§ **TEXTAUSSCHNITT**
☆ ☆ ☆ ☆

Reicht es Vattenfall? Ahnungslose Abschalter

Klimaschutz kann man nicht essen, diese Erkenntnis muss noch wachsen. Den Schweden kann die Versorgungsicherheit des deutschen Stromnetzes egal sein. Das ist der deutschen Knäckebrot, an dem sie sich die grünen Zähne ausbeißen werden.

imago images / blickwinkel

Der tägliche Überlebenskampf gegen den todbringenden Klimawandel erfordert entschlossene, konsequente, ehrgeizige Maßnahmen zur Senkung der CO2-Emissionen. Die überzeugende und kluge Politik der Bundesregierung stellt mit dem Kohleausstiegsgesetz die Weichen (Formulierung kann Spuren von Ironie enthalten). Nun geht es auf zum Abschalten und vielleicht schaltet man die modernsten Anlagen zuerst ab. Genau dies regt das Gesetz an.

☆ ☆ ☆ ☆

§ **ZU LÖSENDE AUFGABEN**
**A)** Beantworte folgende Fragen zum Text zum Kohleausstieg:
(i) Welches Unternehmen nennt die Überschrift?
(ii) Wem kann laut Text die Versorgungssicherheit des deutschen Stromnetzes egal sein?
(iii) Mit welchem Gesetz stellt die Bundesregierung laut Text die Weichen?
**B)** Gib bitte die Passage des Textes zum Kohleausstieg von „imago images /“ bis einschließlich „das Gesetz an.“ unverändert aus.
**C)** Knüpfe an das Ende des Textes zum Kohleausstieg an und schreibe ihn weiter.
Für die Arbeit am Text zum Kohleausstieg sind die Daten ohne Belang.

☆ ☆ ☆ ☆

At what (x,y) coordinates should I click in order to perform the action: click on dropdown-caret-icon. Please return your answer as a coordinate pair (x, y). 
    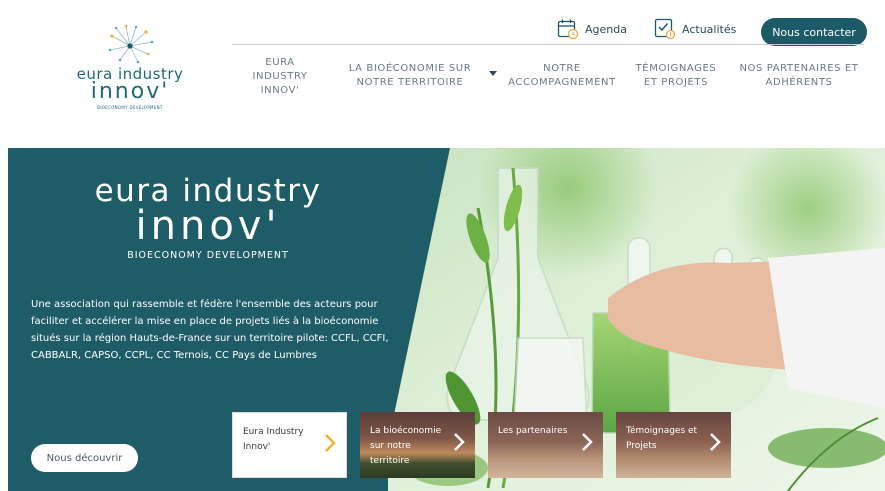
    Looking at the image, I should click on (493, 74).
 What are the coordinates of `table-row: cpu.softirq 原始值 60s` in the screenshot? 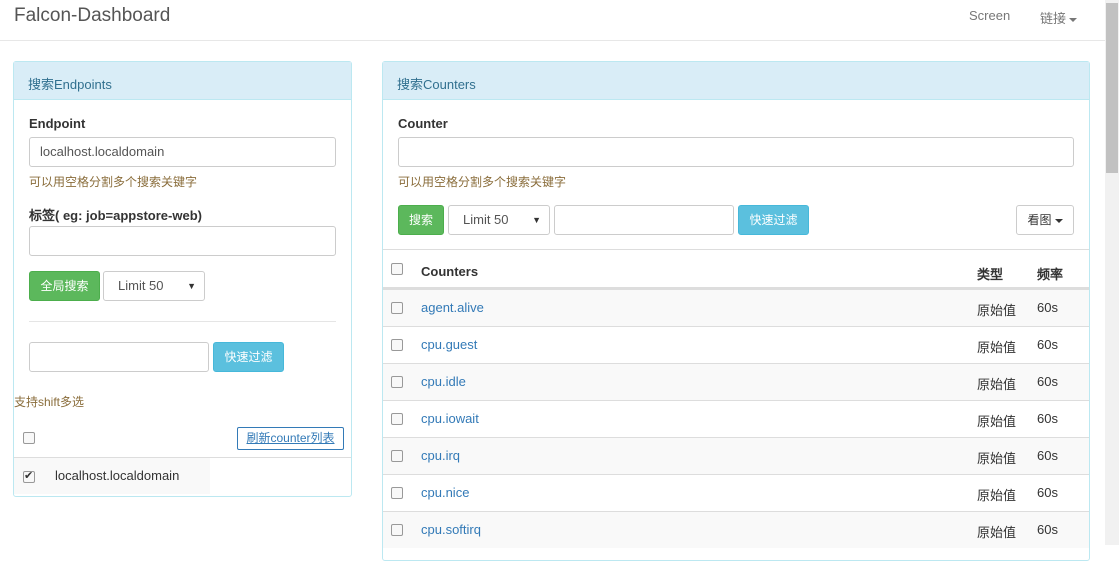 It's located at (736, 530).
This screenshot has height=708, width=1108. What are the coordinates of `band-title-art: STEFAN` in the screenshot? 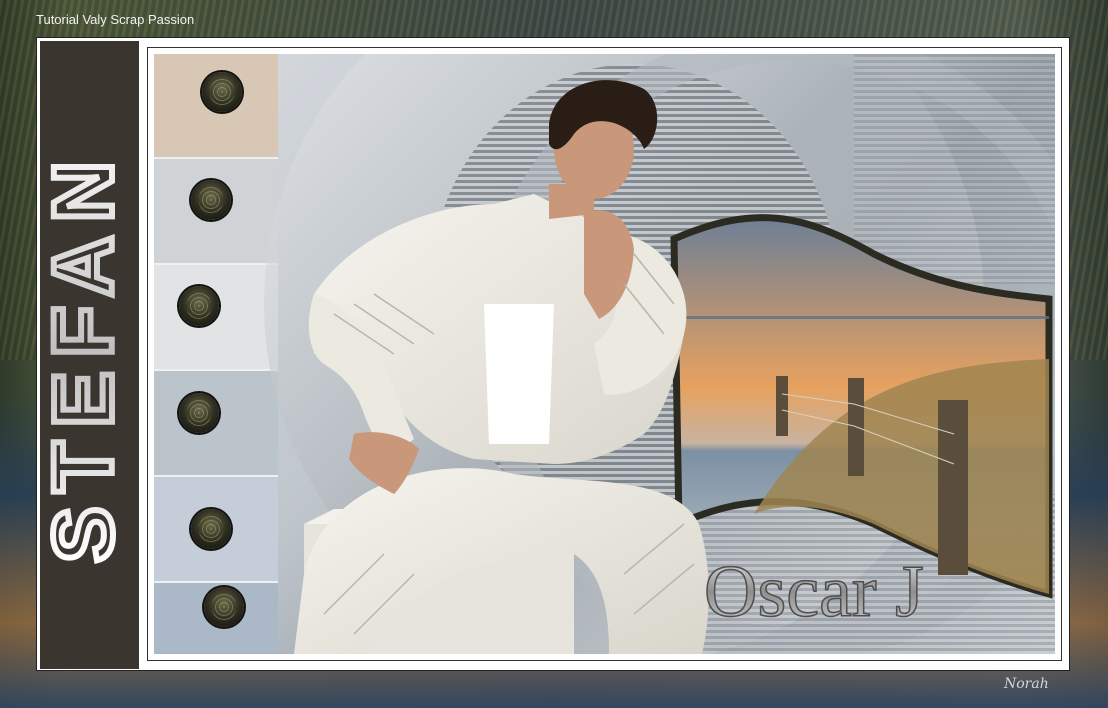 It's located at (86, 354).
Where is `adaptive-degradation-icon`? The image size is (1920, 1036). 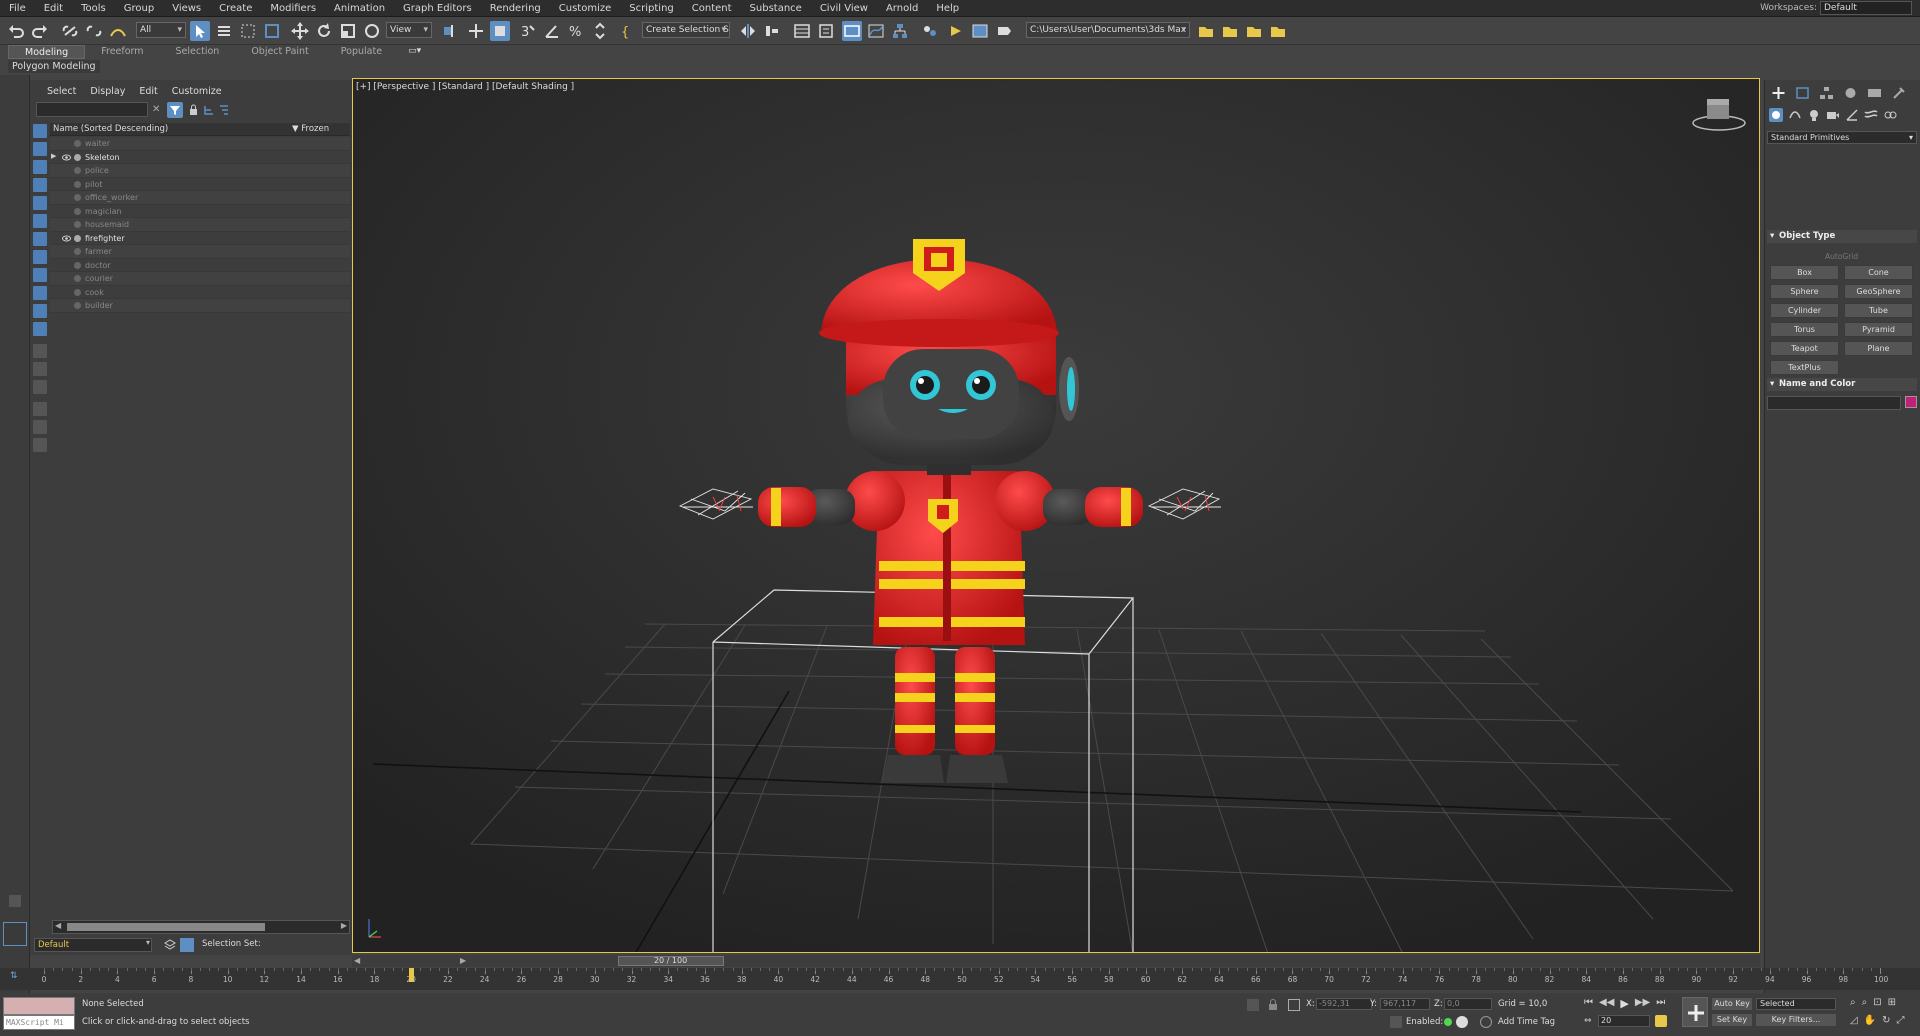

☆ ☆ ☆ ☆

§ **ANTWORTEN JE AUFGABE**
**A)**
(i) Vattenfall
(ii) Den Schweden
(iii) Mit dem Kohleausstiegsgesetz

**B)**
imago images / blickwinkel

Der tägliche Überlebenskampf gegen den todbringenden Klimawandel erfordert entschlossene, konsequente, ehrgeizige Maßnahmen zur Senkung der CO2-Emissionen. Die überzeugende und kluge Politik der Bundesregierung stellt mit dem Kohleausstiegsgesetz die Weichen (Formulierung kann Spuren von Ironie enthalten). Nun geht es auf zum Abschalten und vielleicht schaltet man die modernsten Anlagen zuerst ab. Genau dies regt das Gesetz an.

**C)**
Wahnsinn mit Methode

Am 1. September startete entsprechend der Festlegungen des Kohleausstiegsgesetzes die erste Ausschreibungsrunde zur Stilllegung von Steinkohlekraftwerken. Für 4.000 Megawatt vorfristiger Abschaltung in 2021 winken Entschädigungen. Das Prinzip soll Unternehmen animieren, Steinkohlekraftwerke möglichst frühzeitig stillzulegen. Die Entschädigungshöhe liegt in dieser ersten Runde bei stolzen 165.000 Euro pro Megawatt (§ 19).

Für einige Schlagzeilen, vor allem im Norden, sorgte die Ankündigung Vattenfalls, sich mit dem nur fünf Jahre alten und entsprechend modernen Kraftwerk Hamburg-Moorburg an der Ausschreibung zu beteiligen. Bei 1.640 Megawatt installierter Leistung gäbe es einen stattlichen Betrag, um die 270 Millionen Euro. Was treibt Vattenfall? Das Kraftwerk Moorburg wird schon seit seiner Projektphase als „umstritten“ bezeichnet. Das ist die mediale Sprachregelung, um etwas negativ zu stigmatisieren.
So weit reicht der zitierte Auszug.